**MATERIAL TO PROCESS**
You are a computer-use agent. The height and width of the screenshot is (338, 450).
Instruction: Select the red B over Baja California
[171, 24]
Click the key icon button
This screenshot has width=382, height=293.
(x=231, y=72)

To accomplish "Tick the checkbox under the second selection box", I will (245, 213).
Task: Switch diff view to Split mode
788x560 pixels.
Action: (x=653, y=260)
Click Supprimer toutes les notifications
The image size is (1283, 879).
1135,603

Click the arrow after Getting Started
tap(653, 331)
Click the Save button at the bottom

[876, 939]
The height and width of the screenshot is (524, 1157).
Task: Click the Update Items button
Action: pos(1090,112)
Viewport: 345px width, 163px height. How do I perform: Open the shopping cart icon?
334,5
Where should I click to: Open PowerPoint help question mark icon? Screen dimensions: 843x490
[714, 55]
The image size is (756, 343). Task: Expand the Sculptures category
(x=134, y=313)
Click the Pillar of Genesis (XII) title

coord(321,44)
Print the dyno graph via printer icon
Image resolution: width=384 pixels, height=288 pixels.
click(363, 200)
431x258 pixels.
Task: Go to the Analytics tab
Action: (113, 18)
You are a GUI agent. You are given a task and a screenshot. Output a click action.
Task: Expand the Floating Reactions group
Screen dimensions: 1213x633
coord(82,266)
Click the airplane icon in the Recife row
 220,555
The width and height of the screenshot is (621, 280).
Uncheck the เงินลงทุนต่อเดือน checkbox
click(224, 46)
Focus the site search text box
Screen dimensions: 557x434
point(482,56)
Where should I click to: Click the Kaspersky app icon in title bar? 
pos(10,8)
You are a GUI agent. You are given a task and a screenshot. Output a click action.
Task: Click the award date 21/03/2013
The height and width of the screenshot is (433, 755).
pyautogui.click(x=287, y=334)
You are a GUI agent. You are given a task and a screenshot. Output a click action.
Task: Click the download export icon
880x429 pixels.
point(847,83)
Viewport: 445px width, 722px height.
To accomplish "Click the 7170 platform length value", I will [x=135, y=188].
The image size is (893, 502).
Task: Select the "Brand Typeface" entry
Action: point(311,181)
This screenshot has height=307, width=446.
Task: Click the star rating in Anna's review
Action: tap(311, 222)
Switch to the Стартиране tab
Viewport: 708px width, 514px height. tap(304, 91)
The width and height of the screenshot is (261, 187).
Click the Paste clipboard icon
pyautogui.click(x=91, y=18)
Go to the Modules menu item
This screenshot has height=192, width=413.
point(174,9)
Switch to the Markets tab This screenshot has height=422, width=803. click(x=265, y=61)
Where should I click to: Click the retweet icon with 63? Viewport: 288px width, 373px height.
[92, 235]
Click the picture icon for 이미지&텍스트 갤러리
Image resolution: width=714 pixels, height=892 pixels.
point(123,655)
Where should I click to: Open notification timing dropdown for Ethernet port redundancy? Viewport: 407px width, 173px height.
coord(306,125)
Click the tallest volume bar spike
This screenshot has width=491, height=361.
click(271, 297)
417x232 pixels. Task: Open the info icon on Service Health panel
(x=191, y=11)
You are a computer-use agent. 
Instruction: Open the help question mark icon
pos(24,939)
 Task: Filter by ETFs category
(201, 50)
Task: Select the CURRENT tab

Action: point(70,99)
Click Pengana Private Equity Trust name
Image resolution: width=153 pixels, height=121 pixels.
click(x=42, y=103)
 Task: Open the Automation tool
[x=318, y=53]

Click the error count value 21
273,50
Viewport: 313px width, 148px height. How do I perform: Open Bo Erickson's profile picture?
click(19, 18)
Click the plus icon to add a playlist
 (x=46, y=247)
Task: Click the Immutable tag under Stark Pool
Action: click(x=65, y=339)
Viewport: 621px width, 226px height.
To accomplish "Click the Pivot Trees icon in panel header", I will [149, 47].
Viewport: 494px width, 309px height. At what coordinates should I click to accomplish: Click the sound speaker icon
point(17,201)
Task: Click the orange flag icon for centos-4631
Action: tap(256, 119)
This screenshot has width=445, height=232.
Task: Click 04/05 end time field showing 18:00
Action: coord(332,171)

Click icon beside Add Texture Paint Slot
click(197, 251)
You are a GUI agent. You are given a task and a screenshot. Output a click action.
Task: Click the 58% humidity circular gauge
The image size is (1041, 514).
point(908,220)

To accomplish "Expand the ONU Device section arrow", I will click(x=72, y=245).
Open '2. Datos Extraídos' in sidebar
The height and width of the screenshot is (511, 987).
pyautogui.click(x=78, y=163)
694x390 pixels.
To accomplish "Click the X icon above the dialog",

**YOUR INSTRUCTIONS**
Restate the whole of the data exactly.

**TASK ANSWER**
You are a computer-use agent. The height and width of the screenshot is (338, 450).
Instruction: Select the red B over Baja California
[171, 24]
Click the key icon button
This screenshot has width=382, height=293.
(x=231, y=72)

To accomplish "Tick the checkbox under the second selection box", I will (245, 213).
Task: Switch diff view to Split mode
788x560 pixels.
Action: (x=653, y=260)
Click Supprimer toutes les notifications
The image size is (1283, 879).
1135,603

Click the arrow after Getting Started
tap(653, 331)
Click the Save button at the bottom

[876, 939]
The height and width of the screenshot is (524, 1157).
Task: Click the Update Items button
Action: pos(1090,112)
Viewport: 345px width, 163px height. How do I perform: Open the shopping cart icon?
334,5
Where should I click to: Open PowerPoint help question mark icon? Screen dimensions: 843x490
[714, 55]
The image size is (756, 343). Task: Expand the Sculptures category
(x=134, y=313)
Click the Pillar of Genesis (XII) title

coord(321,44)
Print the dyno graph via printer icon
Image resolution: width=384 pixels, height=288 pixels.
click(363, 200)
431x258 pixels.
Task: Go to the Analytics tab
Action: (113, 18)
You are a GUI agent. You are given a task and a screenshot. Output a click action.
Task: Expand the Floating Reactions group
Screen dimensions: 1213x633
coord(82,266)
Click the airplane icon in the Recife row
 220,555
The width and height of the screenshot is (621, 280).
Uncheck the เงินลงทุนต่อเดือน checkbox
click(224, 46)
Focus the site search text box
Screen dimensions: 557x434
point(482,56)
Where should I click to: Click the Kaspersky app icon in title bar? 
pos(10,8)
You are a GUI agent. You are given a task and a screenshot. Output a click action.
Task: Click the award date 21/03/2013
The height and width of the screenshot is (433, 755).
pyautogui.click(x=287, y=334)
You are a GUI agent. You are given a task and a screenshot. Output a click action.
Task: Click the download export icon
880x429 pixels.
point(847,83)
Viewport: 445px width, 722px height.
To accomplish "Click the 7170 platform length value", I will [x=135, y=188].
The image size is (893, 502).
Task: Select the "Brand Typeface" entry
Action: point(311,181)
This screenshot has height=307, width=446.
Task: Click the star rating in Anna's review
Action: tap(311, 222)
Switch to the Стартиране tab
Viewport: 708px width, 514px height. tap(304, 91)
The width and height of the screenshot is (261, 187).
Click the Paste clipboard icon
pyautogui.click(x=91, y=18)
Go to the Modules menu item
This screenshot has height=192, width=413.
point(174,9)
Switch to the Markets tab This screenshot has height=422, width=803. click(x=265, y=61)
Where should I click to: Click the retweet icon with 63? Viewport: 288px width, 373px height.
[92, 235]
Click the picture icon for 이미지&텍스트 갤러리
Image resolution: width=714 pixels, height=892 pixels.
point(123,655)
Where should I click to: Open notification timing dropdown for Ethernet port redundancy? Viewport: 407px width, 173px height.
coord(306,125)
Click the tallest volume bar spike
This screenshot has width=491, height=361.
click(271, 297)
417x232 pixels. Task: Open the info icon on Service Health panel
(x=191, y=11)
You are a computer-use agent. 
Instruction: Open the help question mark icon
pos(24,939)
 Task: Filter by ETFs category
(201, 50)
Task: Select the CURRENT tab

Action: point(70,99)
Click Pengana Private Equity Trust name
Image resolution: width=153 pixels, height=121 pixels.
click(x=42, y=103)
 Task: Open the Automation tool
[x=318, y=53]

Click the error count value 21
273,50
Viewport: 313px width, 148px height. How do I perform: Open Bo Erickson's profile picture?
click(19, 18)
Click the plus icon to add a playlist
 (x=46, y=247)
Task: Click the Immutable tag under Stark Pool
Action: click(x=65, y=339)
Viewport: 621px width, 226px height.
To accomplish "Click the Pivot Trees icon in panel header", I will [149, 47].
Viewport: 494px width, 309px height. At what coordinates should I click to accomplish: Click the sound speaker icon
point(17,201)
Task: Click the orange flag icon for centos-4631
Action: tap(256, 119)
This screenshot has width=445, height=232.
Task: Click 04/05 end time field showing 18:00
Action: coord(332,171)

Click icon beside Add Texture Paint Slot
click(197, 251)
You are a GUI agent. You are given a task and a screenshot. Output a click action.
Task: Click the 58% humidity circular gauge
The image size is (1041, 514).
point(908,220)

To accomplish "Expand the ONU Device section arrow", I will click(x=72, y=245).
Open '2. Datos Extraídos' in sidebar
The height and width of the screenshot is (511, 987).
pyautogui.click(x=78, y=163)
694x390 pixels.
To accomplish "Click the X icon above the dialog",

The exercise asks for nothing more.